DESCRIPTION OF THE TASK:
Every record here should be printed again exactly.

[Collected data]
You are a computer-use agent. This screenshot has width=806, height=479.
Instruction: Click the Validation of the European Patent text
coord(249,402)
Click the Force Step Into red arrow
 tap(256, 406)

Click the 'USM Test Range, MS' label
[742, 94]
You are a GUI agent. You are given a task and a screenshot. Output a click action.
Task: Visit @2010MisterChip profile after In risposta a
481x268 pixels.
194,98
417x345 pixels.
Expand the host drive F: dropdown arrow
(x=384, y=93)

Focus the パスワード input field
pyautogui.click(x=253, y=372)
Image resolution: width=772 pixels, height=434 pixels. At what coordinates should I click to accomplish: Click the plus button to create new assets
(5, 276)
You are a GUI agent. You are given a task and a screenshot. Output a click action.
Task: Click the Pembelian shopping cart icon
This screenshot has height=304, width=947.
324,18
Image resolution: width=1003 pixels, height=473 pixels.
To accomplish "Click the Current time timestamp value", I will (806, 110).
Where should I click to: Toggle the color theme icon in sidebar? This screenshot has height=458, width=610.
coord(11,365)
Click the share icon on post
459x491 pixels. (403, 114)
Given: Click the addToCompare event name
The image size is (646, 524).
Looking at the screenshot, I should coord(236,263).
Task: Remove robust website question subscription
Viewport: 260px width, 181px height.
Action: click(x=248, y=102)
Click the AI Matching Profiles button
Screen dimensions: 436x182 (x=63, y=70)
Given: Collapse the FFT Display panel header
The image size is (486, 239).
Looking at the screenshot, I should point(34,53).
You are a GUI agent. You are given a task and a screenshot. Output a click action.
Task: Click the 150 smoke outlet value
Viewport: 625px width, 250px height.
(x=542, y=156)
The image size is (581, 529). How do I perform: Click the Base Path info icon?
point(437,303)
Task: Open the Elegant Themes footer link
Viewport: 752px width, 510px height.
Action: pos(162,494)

SOLVED PROBLEM:
You are a computer-use agent. This screenshot has width=806, height=479.
Instruction: Click the Validation of the European Patent text
coord(249,402)
Click the Force Step Into red arrow
 tap(256, 406)

Click the 'USM Test Range, MS' label
[742, 94]
You are a GUI agent. You are given a task and a screenshot. Output a click action.
Task: Visit @2010MisterChip profile after In risposta a
481x268 pixels.
194,98
417x345 pixels.
Expand the host drive F: dropdown arrow
(x=384, y=93)

Focus the パスワード input field
pyautogui.click(x=253, y=372)
Image resolution: width=772 pixels, height=434 pixels. At what coordinates should I click to accomplish: Click the plus button to create new assets
(5, 276)
You are a GUI agent. You are given a task and a screenshot. Output a click action.
Task: Click the Pembelian shopping cart icon
This screenshot has height=304, width=947.
324,18
Image resolution: width=1003 pixels, height=473 pixels.
To accomplish "Click the Current time timestamp value", I will (806, 110).
Where should I click to: Toggle the color theme icon in sidebar? This screenshot has height=458, width=610.
coord(11,365)
Click the share icon on post
459x491 pixels. (403, 114)
Given: Click the addToCompare event name
The image size is (646, 524).
Looking at the screenshot, I should coord(236,263).
Task: Remove robust website question subscription
Viewport: 260px width, 181px height.
Action: click(x=248, y=102)
Click the AI Matching Profiles button
Screen dimensions: 436x182 (x=63, y=70)
Given: Collapse the FFT Display panel header
The image size is (486, 239).
Looking at the screenshot, I should point(34,53).
You are a GUI agent. You are given a task and a screenshot. Output a click action.
Task: Click the 150 smoke outlet value
Viewport: 625px width, 250px height.
(x=542, y=156)
The image size is (581, 529). How do I perform: Click the Base Path info icon?
point(437,303)
Task: Open the Elegant Themes footer link
Viewport: 752px width, 510px height.
Action: pos(162,494)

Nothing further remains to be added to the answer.